EMVCo specifications underpin chip migration programs in markets following incidents such as the 2008–2009 Great Recession that accelerated focus on fraud reduction and risk transfer mechanisms adopted by acquirers and issuers including Barclays, HSBC, JPMorgan Chase, Citigroup, and Bank of America. Adoption trends include rapid uptake of contactless EMV in regions influenced by operators such as Transport for London and retailers like Walmart, Carrefour, Tesco and payment service providers like Square (company), Adyen, and Stripe. The standardization enabled cross-border interoperability among cardholders traveling between markets served by networks like Interac and Eftpos Australia. EMVCo’s standards have also catalyzed innovation in mobile wallets from Apple Pay, Google Pay, and Samsung Pay and contributed to tokenization initiatives led by Visa Token Service and Mastercard Digital Enablement Service.

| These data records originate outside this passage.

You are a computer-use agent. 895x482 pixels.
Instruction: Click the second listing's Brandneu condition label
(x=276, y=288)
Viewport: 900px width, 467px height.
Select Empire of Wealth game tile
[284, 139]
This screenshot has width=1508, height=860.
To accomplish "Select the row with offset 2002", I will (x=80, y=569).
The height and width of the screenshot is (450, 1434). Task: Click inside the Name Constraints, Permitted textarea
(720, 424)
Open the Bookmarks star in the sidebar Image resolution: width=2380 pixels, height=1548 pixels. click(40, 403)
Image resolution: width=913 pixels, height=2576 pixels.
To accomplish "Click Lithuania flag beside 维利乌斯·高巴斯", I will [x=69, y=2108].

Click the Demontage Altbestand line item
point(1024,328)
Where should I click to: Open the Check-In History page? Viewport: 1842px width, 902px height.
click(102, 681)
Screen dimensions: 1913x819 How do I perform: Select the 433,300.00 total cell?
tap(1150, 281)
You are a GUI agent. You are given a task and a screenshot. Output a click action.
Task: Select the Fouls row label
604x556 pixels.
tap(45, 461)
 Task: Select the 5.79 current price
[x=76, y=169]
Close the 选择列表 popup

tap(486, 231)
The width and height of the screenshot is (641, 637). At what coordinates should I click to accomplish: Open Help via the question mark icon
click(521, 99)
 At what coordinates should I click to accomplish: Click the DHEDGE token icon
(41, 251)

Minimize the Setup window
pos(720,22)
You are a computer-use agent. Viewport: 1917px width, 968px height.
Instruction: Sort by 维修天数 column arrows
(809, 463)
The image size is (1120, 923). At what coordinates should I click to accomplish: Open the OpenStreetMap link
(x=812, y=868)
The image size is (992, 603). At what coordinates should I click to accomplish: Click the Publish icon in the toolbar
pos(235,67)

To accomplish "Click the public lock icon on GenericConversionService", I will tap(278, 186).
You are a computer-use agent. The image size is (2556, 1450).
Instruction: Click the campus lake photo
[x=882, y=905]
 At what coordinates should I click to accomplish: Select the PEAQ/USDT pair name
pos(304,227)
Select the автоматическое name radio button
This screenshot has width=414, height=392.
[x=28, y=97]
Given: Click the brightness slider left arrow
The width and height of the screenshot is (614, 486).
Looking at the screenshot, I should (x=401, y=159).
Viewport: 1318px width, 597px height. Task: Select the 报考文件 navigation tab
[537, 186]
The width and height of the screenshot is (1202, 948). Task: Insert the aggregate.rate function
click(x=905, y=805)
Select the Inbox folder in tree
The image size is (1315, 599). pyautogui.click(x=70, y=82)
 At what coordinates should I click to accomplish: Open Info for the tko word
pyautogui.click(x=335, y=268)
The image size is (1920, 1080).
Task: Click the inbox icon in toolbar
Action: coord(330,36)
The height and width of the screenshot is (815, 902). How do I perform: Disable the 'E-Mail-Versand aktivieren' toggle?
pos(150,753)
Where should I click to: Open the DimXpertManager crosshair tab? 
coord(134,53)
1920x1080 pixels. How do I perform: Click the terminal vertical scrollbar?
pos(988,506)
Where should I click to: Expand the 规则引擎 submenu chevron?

EMVCo specifications define cryptographic protocols and key management practices that rely on implementations of Public Key Infrastructure and hardware secure elements from vendors such as NXP Semiconductors and Infineon Technologies. Security considerations address skimming, relay attacks, and card-not-present fraud through mechanisms integrated with 3-D Secure flows and device attestation frameworks promoted by FIDO Alliance and GlobalPlatform. Compliance regimes intersect with national regulatory regimes like Payment Services Directive 2 and supervisory guidance from Office of the Comptroller of the Currency and European Banking Authority; risk management practices incorporate tokenization, authentication, and transaction velocity controls used by fraud analytics providers such as Kount and ThreatMetrix. Continued evolution responds to threats highlighted by incidents involving magnetic stripe compromise and emerging attack vectors targeting contactless and mobile channels documented in advisories from CERT Coordination Center and Europol.